Policies and Alerting

Defining Policies

The Policies and Alerting feature within the LightBeam Governance module is a cornerstone of its data governance capabilities. It empowers organizations to define, enforce, and monitor data access policies, ensuring that sensitive information is accessed only by authorized individuals and in compliance with regulatory requirements. This section details the process of defining policies, configuring alerts, and managing policy violations.

Policies in the LightBeam Governance module are rules that dictate acceptable data access practices within an organization. These policies can be customized to address specific security requirements and compliance standards.

• Types of Policies

  • Open Access Policy: Defines what constitutes open access to files. By default, any file accessible via a link is considered to have open access. This can be customized to tighten or loosen the criteria based on organizational needs.

  • Excessive Access Policy: Sets thresholds for what is considered excessive access to files. The default setting considers any file accessed by more than half of the total number of users as excessively accessed. This threshold can be adjusted to better fit the organization's security posture.

  • Cross-Departmental Access Policy: Controls access to sensitive data across different departments. For example, financial data should not be accessible to non-finance teams, and HR data should not be accessible to non-HR employees.

• Creating Policies

  • Step 1: Define Criteria: Administrators define the criteria for each policy, specifying what conditions must be met for a policy to be considered violated.

  • Step 2: Assign Scope: Determine which data sources, user groups, and organizational units the policy applies to.

  • Step 3: Set Actions: Define the actions to be taken when a policy violation is detected, such as generating alerts, revoking access, or initiating automated remediation processes.

Configuring Alerts

Alerts are critical for real-time monitoring and response to policy violations. They ensure that administrators are promptly notified of any potential security issues.

• Types of Alerts

  • Immediate Alerts: Triggered instantly when a policy violation is detected. These are used for critical issues that require immediate attention.

  • Threshold Alerts: Triggered when access reaches or exceeds a predefined threshold. For example, an alert can be set to trigger when a file is accessed by more than a specified number of users.

  • Scheduled Alerts: Generated based on scheduled scans and checks. These alerts provide regular updates on policy compliance and potential issues.

• Setting up Alerts

  • Step 1: Define Alert Conditions: Specify the conditions under which an alert should be triggered. This can include criteria such as the type of data accessed, the number of users accessing the data, and the departments involved.

  • Step 2: Configure Notification Settings: Determine how alerts are communicated to administrators.
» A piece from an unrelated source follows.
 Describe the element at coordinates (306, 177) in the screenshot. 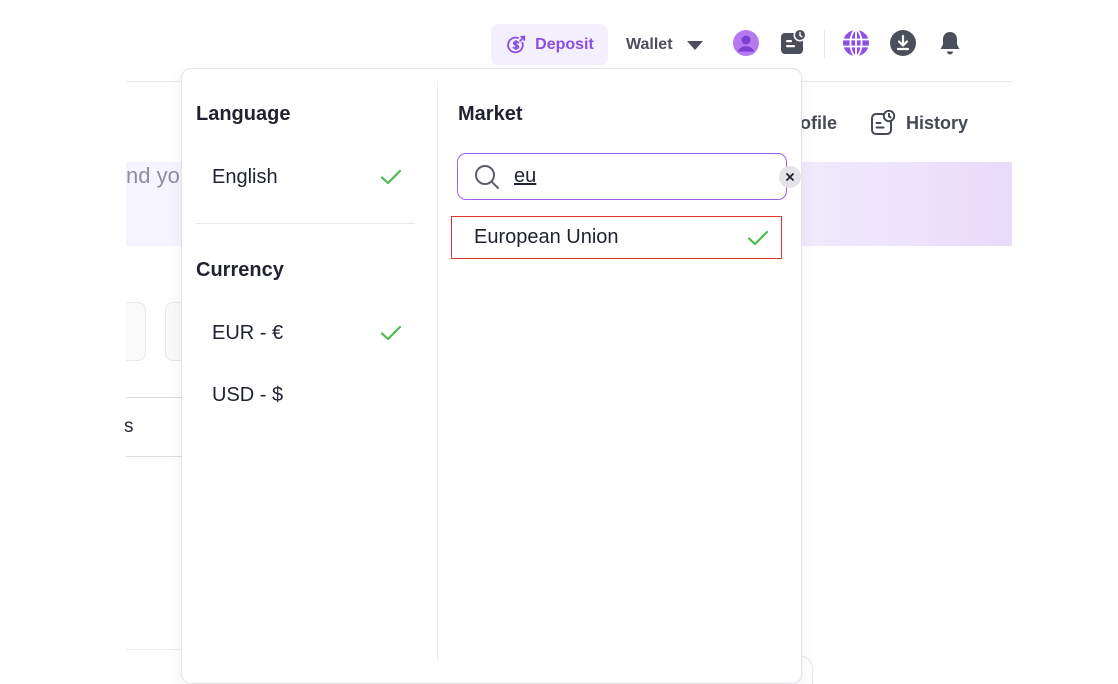

I see `language-option-english: English` at that location.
Options include email notifications, SMS alerts, and dashboard notifications.

  • Step 3: Assign Alert Recipients: Designate the individuals or teams responsible for responding to alerts. This ensures that the right people are informed and can take action promptly.

Managing Policy Violations

Once policies and alerts are configured, the governance module continuously monitors data access to detect and manage policy violations.

1. Detection:

   1. The module uses real-time monitoring and periodic scans to identify policy violations. This ensures that any unauthorized access or risky behavior is detected as soon as it occurs.

2. Response:

   1. Automated Actions: Based on the defined policies, the module can automatically revoke access, block users, or move files to secure locations when a violation is detected.

   2. Manual Intervention: Administrators can review alerts and take manual actions as needed. This may involve investigating the root cause of the violation, contacting the affected users, or making adjustments to the access policies.

3. Audit and Reporting:

   1. Violation Reports: Detailed reports on policy violations provide insights into the nature and frequency of violations, helping administrators understand trends and potential security gaps.

   2. Audit Trails: Comprehensive logs of all policy-related activities, including detected violations, triggered alerts, and actions taken. These logs support auditing and compliance efforts, ensuring that the organization can demonstrate adherence to data governance policies.

Monitoring and Reporting

Effective governance requires continuous monitoring and reporting to ensure compliance with defined policies and to identify potential security risks.

Dashboards

• The governance module provides a comprehensive set of dashboards that display essential metrics, governance rule violations, and partner onboarding status.

• Specific dashboards include the Main Dashboard, Governance Dashboard, Data Source Level Governance Dashboard, Per User View, and Entity View.

Reports

• Detailed reports offer insights into high data access users, enabled rules, and rule violations at the data source level.

• These reports can be used to audit data access, assess compliance with security frameworks, and identify areas for improvement.